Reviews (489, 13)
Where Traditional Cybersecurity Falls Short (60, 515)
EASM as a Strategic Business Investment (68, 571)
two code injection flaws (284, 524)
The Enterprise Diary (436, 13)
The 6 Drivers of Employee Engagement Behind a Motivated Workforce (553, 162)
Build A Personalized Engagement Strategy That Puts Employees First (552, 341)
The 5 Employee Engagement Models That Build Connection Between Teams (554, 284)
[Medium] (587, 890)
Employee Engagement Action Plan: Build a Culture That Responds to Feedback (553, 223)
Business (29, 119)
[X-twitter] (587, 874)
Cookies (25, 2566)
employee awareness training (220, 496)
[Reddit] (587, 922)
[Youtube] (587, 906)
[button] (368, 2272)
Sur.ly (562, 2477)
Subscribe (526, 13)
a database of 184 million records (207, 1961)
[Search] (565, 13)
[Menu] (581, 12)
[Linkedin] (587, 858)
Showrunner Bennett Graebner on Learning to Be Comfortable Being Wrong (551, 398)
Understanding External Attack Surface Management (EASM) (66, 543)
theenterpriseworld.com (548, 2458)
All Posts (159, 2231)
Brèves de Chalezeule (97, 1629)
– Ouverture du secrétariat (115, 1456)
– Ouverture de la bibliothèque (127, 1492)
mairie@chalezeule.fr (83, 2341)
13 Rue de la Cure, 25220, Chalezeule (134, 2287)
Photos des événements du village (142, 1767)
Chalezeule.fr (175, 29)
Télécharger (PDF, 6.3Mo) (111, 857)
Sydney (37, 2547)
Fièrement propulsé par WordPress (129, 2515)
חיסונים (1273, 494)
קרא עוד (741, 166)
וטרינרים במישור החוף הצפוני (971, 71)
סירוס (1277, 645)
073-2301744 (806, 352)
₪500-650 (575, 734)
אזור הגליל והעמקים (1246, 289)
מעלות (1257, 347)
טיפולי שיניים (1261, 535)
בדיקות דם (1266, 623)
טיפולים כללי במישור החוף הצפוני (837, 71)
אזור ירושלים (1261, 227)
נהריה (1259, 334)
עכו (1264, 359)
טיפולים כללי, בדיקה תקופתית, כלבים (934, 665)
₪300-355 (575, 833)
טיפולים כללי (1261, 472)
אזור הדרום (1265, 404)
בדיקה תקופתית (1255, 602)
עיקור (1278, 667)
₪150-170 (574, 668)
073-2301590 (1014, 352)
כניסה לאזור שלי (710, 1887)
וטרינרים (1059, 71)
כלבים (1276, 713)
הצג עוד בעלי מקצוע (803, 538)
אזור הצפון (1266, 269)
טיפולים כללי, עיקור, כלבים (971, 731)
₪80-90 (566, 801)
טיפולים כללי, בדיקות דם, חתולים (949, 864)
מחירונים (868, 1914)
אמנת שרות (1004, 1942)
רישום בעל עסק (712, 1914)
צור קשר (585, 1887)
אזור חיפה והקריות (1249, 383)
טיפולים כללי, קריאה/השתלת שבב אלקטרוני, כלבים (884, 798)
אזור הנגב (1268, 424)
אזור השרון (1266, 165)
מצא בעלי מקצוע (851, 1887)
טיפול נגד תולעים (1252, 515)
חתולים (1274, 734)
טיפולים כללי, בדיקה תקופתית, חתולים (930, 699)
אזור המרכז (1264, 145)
________________________________________
* [Directions]: Your answer should be one number: the count of lines holding "בדיקות" in the listing.

* [Exercise result]: 2